There are many different sorts of pain and each can mean something a bit different. This is why if you visit an Osteopath or other medical practitioner you will be asked a whole range of questions about your pain and any other symptoms that you have. As well as being asked where your pain is, you might be asked what sort of pain is it: is it sharp or dull. Does the pain change over the day and what makes it worse or eases it. You will also be asked how long you have had it and whether it is there all the time or comes and goes.  The more information that you can give about your symptoms will help give a clearer picture about what is causing it.


Pain can be categorised into 2 different sections; Acute Pain or Chronic Pain... acute pain is pain that has come on and has lasted for less than 3 to 6 months, such as a sprained ankle, and chronic pain has been there for more than 6 months. The sensation of the pain is the same but the treatment approach needs to be different as often with chronic pain there has been an alteration in the body's way of processing pain. 


Here are just a few examples:

Sharp pain - this may be from an injury such as a sprain or strain or a muscle spasm.

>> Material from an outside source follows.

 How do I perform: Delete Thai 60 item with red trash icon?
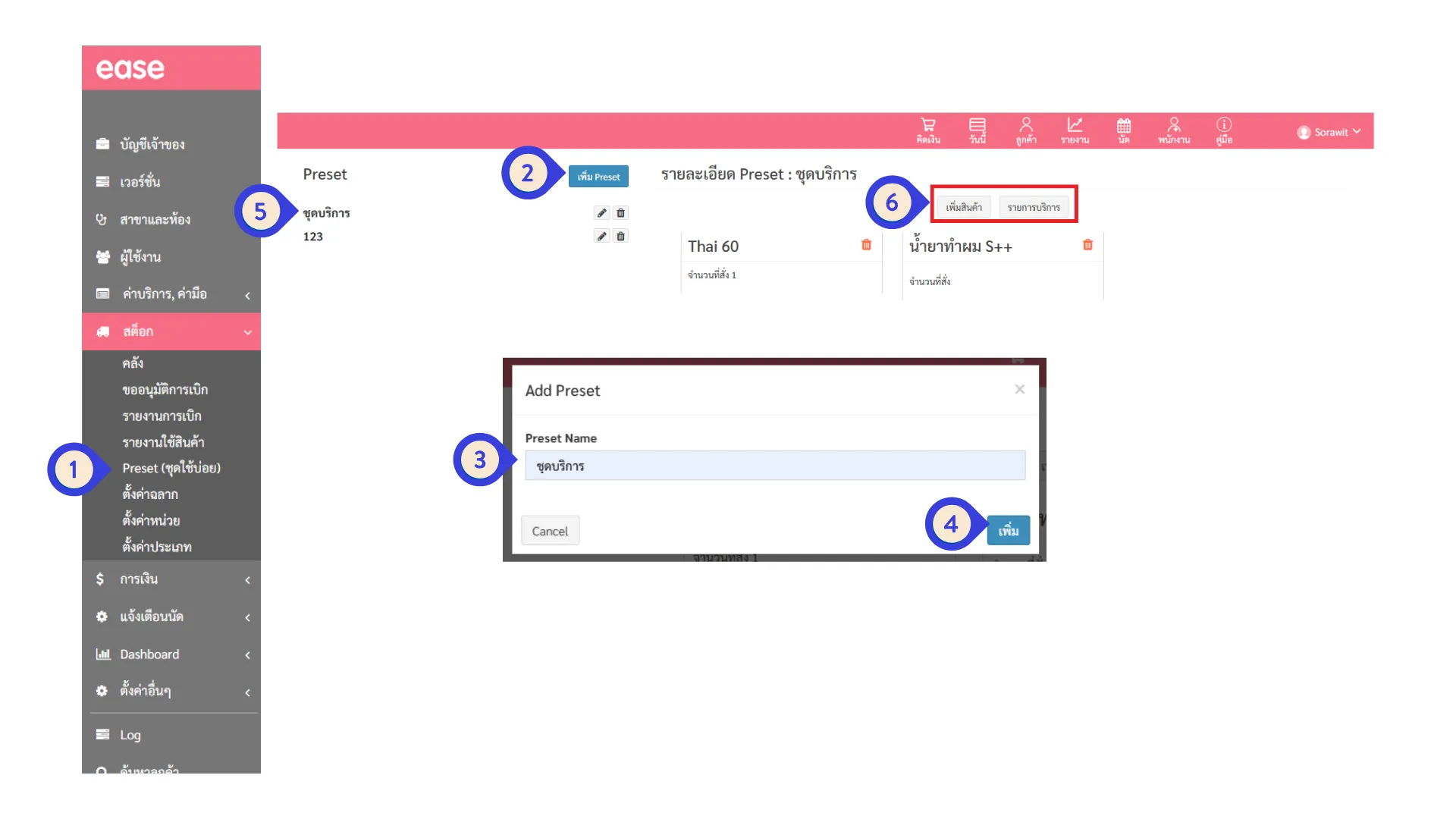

Shooting Pain - this may also be related to muscle spasm but could be nerve irritation - such as sciatica. Sciatica is a shooting pain across the buttock and into the back of the thigh and may be as the result of one of the buttock muscles (piriformis) trapping the sciatic nerve as it goes through the muscle. If shooting pain is accompanied by pins and needles or numbness in the same limb then it is worth getting some advice. It may be a bulge on a disc which should fix itself over time but advice on how to manage it can speed recovery.

Muscular pain - can be a dull pain and may be there on the initiation of movement and is often worse in the morning and evening but eases up during the day. 

Chronic Pain - this is very persistent pain. It can vary in intensity and location. It can manifest as back pain, headache, plantar faciitis or abdominal discomfort and is often accompanied by chronic fatigue and anxiety.


Pain feels like a danger signal and often has a tendency to stop us moving but with many types of pain keeping the body moving speeds recovery. If you are unsure about your pain or accompanying symptoms please don't suffer in silence - seek some advice.